The present invention relates generally to an apparatus and method for reducing the temperature gradient on a substrate, which may be an integrated circuit.
Cooling of electronic components is becoming increasingly significant. Performance of integrated circuit components has improved dramatically over the years. Both the clock speed and density of transistors on an integrated circuit have increased significantly. Coinciding with this increase in performance is the consumption of large amounts of power, which in turn increases the amount of heat dissipated by the integrated circuit. Failure to adequately conduct this heat away from the integrated circuit ultimately leads to reduced performance and reliability of the device.
Further complicating the cooling of electronic components is that often times power dissipation and distribution is not uniform over the die of an integrated circuit, thus generating temperature xe2x80x9chot spotsxe2x80x9d. For example, a microprocessor die may have distinct and separate areas for cache and switching. While a large amount of power is generated across the localized area of the die that performs switching, a relatively small amount of heat is generated across that portion of the die responsible for cache. As a result of this temperature gradient across an integrated circuit, signals across the die may propagate at different speeds, causing timing problems. To accommodate these timing problems, developers may be forced to reduce the temperature gradient across the die by slowing down the speed at which the integrated circuit runs.
Various cooling methodologies have been used historically to dissipate the heat generated by electronic devices. These include the use of heat sinks or cold plates, for example. Such devices typically have a planar bottom surface that makes thermal contact with the entire top surface of the integrated circuit. Consequently, the top surface of the integrated circuit is cooled in a generally uniform manner. Since design of a cooling system for an integrated circuit is typically based on the worst case surface temperature of the die, the existence of even a small number of hot spots on the die skew cooling requirements. These cooling requirements may not be achievable with these historic cooling methodologies, and typically result in a cooling implementation that is excessive for a large portion of the die.

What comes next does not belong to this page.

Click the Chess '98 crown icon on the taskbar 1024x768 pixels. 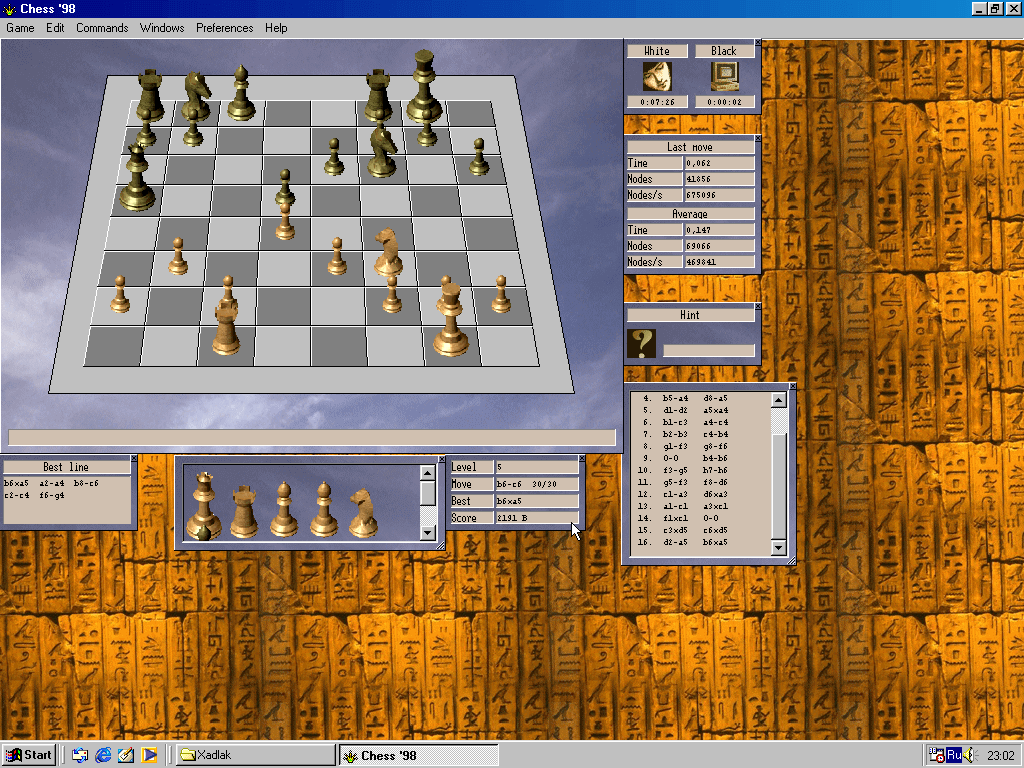tap(349, 755)
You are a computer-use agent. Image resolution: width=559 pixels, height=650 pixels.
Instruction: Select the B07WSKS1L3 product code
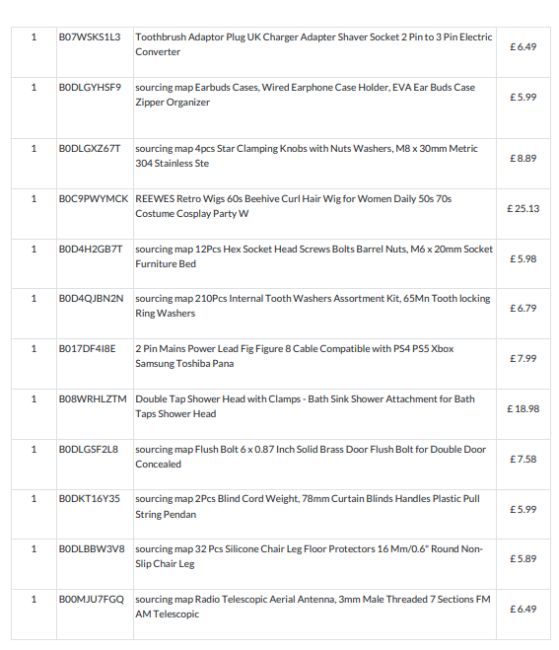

In accordance with one embodiment of the invention, an active temperature gradient reducer is presented. The active temperature gradient reducer includes a heat dissipation structure having a contact surface. The contact surface encompasses an area for thermally contacting a substrate to be cooled. At least one thermoelectric device is incorporated into the heat dissipation structure, the thermoelectric device having at least one cooling surface for thermally contacting one or more subsections of the area.
In another embodiment of the invention, a method for actively reducing the temperature gradient of a substrate is presented. The method includes placing the substrate in thermal contact with a heat dissipation structure so as to dissipate heat from the substrate. A current is passed through a thermoelectric device incorporated into the heat dissipation device so as to provide cooling to at least one hot spot on the substrate.
In another embodiment of the invention, an active gradient temperature reducer includes a first means for dissipating heat thermally coupled to a substrate. A second means for dissipating heat is thermally coupled to at least one hot spot on the substrate, the second means for dissipating heat being thermoelectric.